Start of Block
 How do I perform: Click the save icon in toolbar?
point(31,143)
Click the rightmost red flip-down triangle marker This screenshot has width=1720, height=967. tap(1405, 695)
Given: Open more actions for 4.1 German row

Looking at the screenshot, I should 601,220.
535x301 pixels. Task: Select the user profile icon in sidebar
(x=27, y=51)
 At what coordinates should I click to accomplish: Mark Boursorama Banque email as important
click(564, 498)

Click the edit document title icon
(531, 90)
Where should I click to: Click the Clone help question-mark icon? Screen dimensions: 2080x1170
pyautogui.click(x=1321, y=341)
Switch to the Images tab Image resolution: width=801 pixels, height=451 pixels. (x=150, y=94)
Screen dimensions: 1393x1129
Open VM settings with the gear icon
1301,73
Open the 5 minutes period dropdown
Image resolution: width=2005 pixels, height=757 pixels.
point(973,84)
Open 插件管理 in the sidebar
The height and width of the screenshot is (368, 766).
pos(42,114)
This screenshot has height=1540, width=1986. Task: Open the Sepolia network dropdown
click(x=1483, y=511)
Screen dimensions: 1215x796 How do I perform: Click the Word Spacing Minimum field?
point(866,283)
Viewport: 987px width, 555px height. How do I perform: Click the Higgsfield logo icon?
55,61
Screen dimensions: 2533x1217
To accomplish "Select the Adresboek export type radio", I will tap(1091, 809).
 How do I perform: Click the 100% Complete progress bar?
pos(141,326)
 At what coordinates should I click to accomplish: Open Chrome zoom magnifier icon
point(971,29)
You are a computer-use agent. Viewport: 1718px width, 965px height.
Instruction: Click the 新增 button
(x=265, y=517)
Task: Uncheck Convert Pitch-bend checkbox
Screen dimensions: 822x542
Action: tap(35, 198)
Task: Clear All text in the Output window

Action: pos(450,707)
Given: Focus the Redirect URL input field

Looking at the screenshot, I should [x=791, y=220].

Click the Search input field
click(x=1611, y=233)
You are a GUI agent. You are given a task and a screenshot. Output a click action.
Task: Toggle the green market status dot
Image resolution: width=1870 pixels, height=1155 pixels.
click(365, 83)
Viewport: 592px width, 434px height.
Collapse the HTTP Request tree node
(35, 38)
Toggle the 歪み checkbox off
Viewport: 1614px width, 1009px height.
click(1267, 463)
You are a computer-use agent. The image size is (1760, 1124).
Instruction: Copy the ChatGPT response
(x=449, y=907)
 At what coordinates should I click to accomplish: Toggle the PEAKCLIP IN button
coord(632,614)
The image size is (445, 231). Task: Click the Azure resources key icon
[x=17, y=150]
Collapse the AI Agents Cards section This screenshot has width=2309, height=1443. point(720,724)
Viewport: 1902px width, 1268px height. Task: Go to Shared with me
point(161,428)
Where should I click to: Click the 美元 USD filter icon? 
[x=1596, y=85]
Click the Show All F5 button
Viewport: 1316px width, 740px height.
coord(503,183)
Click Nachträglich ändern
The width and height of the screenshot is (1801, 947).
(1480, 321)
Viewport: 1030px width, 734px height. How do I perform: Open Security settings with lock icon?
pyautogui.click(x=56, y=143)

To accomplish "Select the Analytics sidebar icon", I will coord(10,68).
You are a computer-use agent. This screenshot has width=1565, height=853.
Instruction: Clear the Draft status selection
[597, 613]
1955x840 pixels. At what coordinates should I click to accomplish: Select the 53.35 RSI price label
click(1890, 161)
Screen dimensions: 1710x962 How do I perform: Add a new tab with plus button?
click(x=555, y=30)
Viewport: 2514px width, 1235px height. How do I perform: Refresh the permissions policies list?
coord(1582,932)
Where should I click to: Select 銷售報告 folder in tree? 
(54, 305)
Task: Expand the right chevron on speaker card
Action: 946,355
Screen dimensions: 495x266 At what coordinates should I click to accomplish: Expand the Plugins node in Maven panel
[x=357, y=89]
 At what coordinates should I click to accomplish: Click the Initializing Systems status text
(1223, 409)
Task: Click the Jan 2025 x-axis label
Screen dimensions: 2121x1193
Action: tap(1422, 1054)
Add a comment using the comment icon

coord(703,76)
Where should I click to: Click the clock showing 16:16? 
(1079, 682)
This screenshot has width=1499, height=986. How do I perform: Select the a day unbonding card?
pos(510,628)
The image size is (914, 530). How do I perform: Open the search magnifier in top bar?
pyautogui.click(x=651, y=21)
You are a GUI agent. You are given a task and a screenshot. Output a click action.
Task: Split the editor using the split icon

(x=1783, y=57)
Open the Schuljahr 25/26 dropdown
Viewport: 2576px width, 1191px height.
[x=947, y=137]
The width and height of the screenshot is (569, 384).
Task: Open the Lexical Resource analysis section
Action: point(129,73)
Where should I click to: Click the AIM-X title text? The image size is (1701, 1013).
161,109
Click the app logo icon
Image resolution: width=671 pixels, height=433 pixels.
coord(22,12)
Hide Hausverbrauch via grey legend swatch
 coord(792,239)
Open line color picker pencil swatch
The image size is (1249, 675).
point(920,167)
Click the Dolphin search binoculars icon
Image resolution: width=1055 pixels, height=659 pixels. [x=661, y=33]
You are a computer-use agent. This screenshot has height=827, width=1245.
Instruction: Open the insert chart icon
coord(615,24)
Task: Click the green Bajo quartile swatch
End of Block
Your answer should be the full set of records above, restated exactly.

**Written solution**
 How do I perform: Click the save icon in toolbar?
point(31,143)
Click the rightmost red flip-down triangle marker This screenshot has width=1720, height=967. tap(1405, 695)
Given: Open more actions for 4.1 German row

Looking at the screenshot, I should 601,220.
535x301 pixels. Task: Select the user profile icon in sidebar
(x=27, y=51)
 At what coordinates should I click to accomplish: Mark Boursorama Banque email as important
click(564, 498)

Click the edit document title icon
(531, 90)
Where should I click to: Click the Clone help question-mark icon? Screen dimensions: 2080x1170
pyautogui.click(x=1321, y=341)
Switch to the Images tab Image resolution: width=801 pixels, height=451 pixels. (x=150, y=94)
Screen dimensions: 1393x1129
Open VM settings with the gear icon
1301,73
Open the 5 minutes period dropdown
Image resolution: width=2005 pixels, height=757 pixels.
point(973,84)
Open 插件管理 in the sidebar
The height and width of the screenshot is (368, 766).
pos(42,114)
This screenshot has height=1540, width=1986. Task: Open the Sepolia network dropdown
click(x=1483, y=511)
Screen dimensions: 1215x796 How do I perform: Click the Word Spacing Minimum field?
point(866,283)
Viewport: 987px width, 555px height. How do I perform: Click the Higgsfield logo icon?
55,61
Screen dimensions: 2533x1217
To accomplish "Select the Adresboek export type radio", I will tap(1091, 809).
 How do I perform: Click the 100% Complete progress bar?
pos(141,326)
 At what coordinates should I click to accomplish: Open Chrome zoom magnifier icon
point(971,29)
You are a computer-use agent. Viewport: 1718px width, 965px height.
Instruction: Click the 新增 button
(x=265, y=517)
Task: Uncheck Convert Pitch-bend checkbox
Screen dimensions: 822x542
Action: tap(35, 198)
Task: Clear All text in the Output window

Action: pos(450,707)
Given: Focus the Redirect URL input field

Looking at the screenshot, I should [x=791, y=220].

Click the Search input field
click(x=1611, y=233)
You are a GUI agent. You are given a task and a screenshot. Output a click action.
Task: Toggle the green market status dot
Image resolution: width=1870 pixels, height=1155 pixels.
click(365, 83)
Viewport: 592px width, 434px height.
Collapse the HTTP Request tree node
(35, 38)
Toggle the 歪み checkbox off
Viewport: 1614px width, 1009px height.
click(1267, 463)
You are a computer-use agent. The image size is (1760, 1124).
Instruction: Copy the ChatGPT response
(x=449, y=907)
 At what coordinates should I click to accomplish: Toggle the PEAKCLIP IN button
coord(632,614)
The image size is (445, 231). Task: Click the Azure resources key icon
[x=17, y=150]
Collapse the AI Agents Cards section This screenshot has width=2309, height=1443. point(720,724)
Viewport: 1902px width, 1268px height. Task: Go to Shared with me
point(161,428)
Where should I click to: Click the 美元 USD filter icon? 
[x=1596, y=85]
Click the Show All F5 button
Viewport: 1316px width, 740px height.
coord(503,183)
Click Nachträglich ändern
The width and height of the screenshot is (1801, 947).
(1480, 321)
Viewport: 1030px width, 734px height. How do I perform: Open Security settings with lock icon?
pyautogui.click(x=56, y=143)

To accomplish "Select the Analytics sidebar icon", I will coord(10,68).
You are a computer-use agent. This screenshot has width=1565, height=853.
Instruction: Clear the Draft status selection
[597, 613]
1955x840 pixels. At what coordinates should I click to accomplish: Select the 53.35 RSI price label
click(1890, 161)
Screen dimensions: 1710x962 How do I perform: Add a new tab with plus button?
click(x=555, y=30)
Viewport: 2514px width, 1235px height. How do I perform: Refresh the permissions policies list?
coord(1582,932)
Where should I click to: Select 銷售報告 folder in tree? 
(54, 305)
Task: Expand the right chevron on speaker card
Action: 946,355
Screen dimensions: 495x266 At what coordinates should I click to accomplish: Expand the Plugins node in Maven panel
[x=357, y=89]
 At what coordinates should I click to accomplish: Click the Initializing Systems status text
(1223, 409)
Task: Click the Jan 2025 x-axis label
Screen dimensions: 2121x1193
Action: tap(1422, 1054)
Add a comment using the comment icon

coord(703,76)
Where should I click to: Click the clock showing 16:16? 
(1079, 682)
This screenshot has width=1499, height=986. How do I perform: Select the a day unbonding card?
pos(510,628)
The image size is (914, 530). How do I perform: Open the search magnifier in top bar?
pyautogui.click(x=651, y=21)
You are a GUI agent. You are given a task and a screenshot. Output a click action.
Task: Split the editor using the split icon

(x=1783, y=57)
Open the Schuljahr 25/26 dropdown
Viewport: 2576px width, 1191px height.
[x=947, y=137]
The width and height of the screenshot is (569, 384).
Task: Open the Lexical Resource analysis section
Action: point(129,73)
Where should I click to: Click the AIM-X title text? The image size is (1701, 1013).
161,109
Click the app logo icon
Image resolution: width=671 pixels, height=433 pixels.
coord(22,12)
Hide Hausverbrauch via grey legend swatch
 coord(792,239)
Open line color picker pencil swatch
The image size is (1249, 675).
point(920,167)
Click the Dolphin search binoculars icon
Image resolution: width=1055 pixels, height=659 pixels. [x=661, y=33]
You are a computer-use agent. This screenshot has height=827, width=1245.
Instruction: Open the insert chart icon
coord(615,24)
Task: Click the green Bajo quartile swatch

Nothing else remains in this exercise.